Peugeot 208 (2012 - )
Last updated 18 June 2015
The 208’s new front bumper creates a sharper and more precise line, with a wider grille and deeper chrome surround now fully integrated. New two-tone headlamps feature black and chrome masks and are fitted...
Peugeot’s previous effort at a small car didn’t really cut the mustard. The 207 wasn’t exactly stylish or particularly well priced. It was also disappointing on the road and beset with electrical faults. However, with the 208, Peugeot has gone back to the drawing board and created a car it says will stack up well against its rivals – with the bonus of a bit of Gallic charm.
That charm comes from the interior layout, which is completely unique. The steering wheel is tiny and you look over it, rather than through it, to see the instrument binnacle. There have been some criticisms about the wheel blocking the instruments, but that will only affect a very small number of drivers with unusual driving positions.

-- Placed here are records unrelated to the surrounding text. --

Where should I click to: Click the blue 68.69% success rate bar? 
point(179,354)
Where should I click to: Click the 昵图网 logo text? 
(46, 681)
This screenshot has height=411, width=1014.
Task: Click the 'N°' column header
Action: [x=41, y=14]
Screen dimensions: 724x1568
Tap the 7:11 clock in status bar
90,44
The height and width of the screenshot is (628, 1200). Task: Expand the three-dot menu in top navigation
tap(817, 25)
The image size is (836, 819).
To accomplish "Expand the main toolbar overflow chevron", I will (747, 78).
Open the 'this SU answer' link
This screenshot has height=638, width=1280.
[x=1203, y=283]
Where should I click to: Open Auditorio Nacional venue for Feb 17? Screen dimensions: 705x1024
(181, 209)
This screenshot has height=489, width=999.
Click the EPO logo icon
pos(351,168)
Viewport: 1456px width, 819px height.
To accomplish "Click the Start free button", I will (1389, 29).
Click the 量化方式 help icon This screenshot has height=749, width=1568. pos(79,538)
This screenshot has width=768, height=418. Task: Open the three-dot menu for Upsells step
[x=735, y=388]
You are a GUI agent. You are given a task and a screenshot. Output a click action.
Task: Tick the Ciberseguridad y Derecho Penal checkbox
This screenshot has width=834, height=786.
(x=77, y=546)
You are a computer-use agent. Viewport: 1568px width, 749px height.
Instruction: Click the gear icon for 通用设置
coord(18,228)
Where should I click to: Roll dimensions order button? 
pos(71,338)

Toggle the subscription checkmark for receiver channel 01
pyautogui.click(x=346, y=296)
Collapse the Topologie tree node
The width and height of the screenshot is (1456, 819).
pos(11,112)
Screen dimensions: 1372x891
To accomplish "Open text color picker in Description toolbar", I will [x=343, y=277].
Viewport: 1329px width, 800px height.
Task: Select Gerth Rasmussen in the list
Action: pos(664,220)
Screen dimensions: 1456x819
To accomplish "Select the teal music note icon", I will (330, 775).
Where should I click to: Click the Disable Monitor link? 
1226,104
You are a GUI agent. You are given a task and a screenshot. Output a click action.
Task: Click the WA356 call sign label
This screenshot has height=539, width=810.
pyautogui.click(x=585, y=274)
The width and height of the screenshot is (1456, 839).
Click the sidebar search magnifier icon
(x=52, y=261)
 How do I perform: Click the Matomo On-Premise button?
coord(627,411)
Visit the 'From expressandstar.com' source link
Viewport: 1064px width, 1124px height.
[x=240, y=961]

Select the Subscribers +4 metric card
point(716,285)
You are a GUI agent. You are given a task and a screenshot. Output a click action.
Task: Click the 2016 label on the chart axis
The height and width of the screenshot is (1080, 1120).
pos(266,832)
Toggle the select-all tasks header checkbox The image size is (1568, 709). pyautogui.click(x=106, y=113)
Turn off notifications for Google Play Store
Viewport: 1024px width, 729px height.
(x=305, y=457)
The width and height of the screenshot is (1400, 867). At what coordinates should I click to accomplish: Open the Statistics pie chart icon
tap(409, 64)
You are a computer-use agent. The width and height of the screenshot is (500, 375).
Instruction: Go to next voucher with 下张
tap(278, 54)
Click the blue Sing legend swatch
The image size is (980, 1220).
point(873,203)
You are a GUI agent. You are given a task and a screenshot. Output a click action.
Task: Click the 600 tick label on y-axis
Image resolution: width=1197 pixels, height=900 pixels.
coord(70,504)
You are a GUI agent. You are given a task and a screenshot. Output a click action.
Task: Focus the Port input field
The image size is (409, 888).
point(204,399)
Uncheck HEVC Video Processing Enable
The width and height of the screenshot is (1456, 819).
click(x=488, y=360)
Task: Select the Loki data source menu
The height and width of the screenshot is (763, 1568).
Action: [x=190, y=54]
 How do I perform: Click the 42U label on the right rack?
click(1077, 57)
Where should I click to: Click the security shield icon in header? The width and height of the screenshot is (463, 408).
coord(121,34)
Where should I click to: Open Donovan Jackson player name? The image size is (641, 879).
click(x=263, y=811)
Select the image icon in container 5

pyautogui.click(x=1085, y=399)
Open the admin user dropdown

Interior quality is a great improvement over the old 207, comparing well with most rivals. There’s a nicely put together dashboard layout with soft-touch covering, and while the low down plastics aren’t quite as plush as those higher up, that’s pretty typical of cars this size, plus they’re hardwearing enough to stand the test of time.
One thing that stands out is the touch screen system at the top of the centre stack; it looks pretty swanky but it’s not the most responsive or user friendly system we've experienced. You do get used to it fairly quickly though. There are some further niggles in the cabin, too, like a tiny glovebox and cup holders that are too small to carry anything larger than a 330ml can of pop.
The aforementioned miniature steering wheel makes for an interesting driving experience – go karts have wheels of a similar size, so you end up gripping it in the same way through corners. Unfortunately, the size of the steering wheel doesn’t make the drive the very best – the handling is neither joyfully precise nor is the ride particularly comfortable, while the gear change is sloppy and clunky. Ford does it better with the Fiesta.
On the plus side, running costs should be low thanks to a broad offering of frugal petrol and diesel engines, including e-HDI diesels which successfully blend useful performance with good economy – you’ll beat 50mpg in real world driving without even trying. There’s also a 1.0-litre three-cylinder that starts at less than £10,000 and a full-fat, 200PS GTI.
Furthermore, Peugeot’s ‘Just Add Fuel’ lease option bundles up all motoring costs including the monthly lease amount, tax discs, maintenance costs and insurance into one amount. That means one headache free car bill each month – the only other cost under most circumstances is fuel.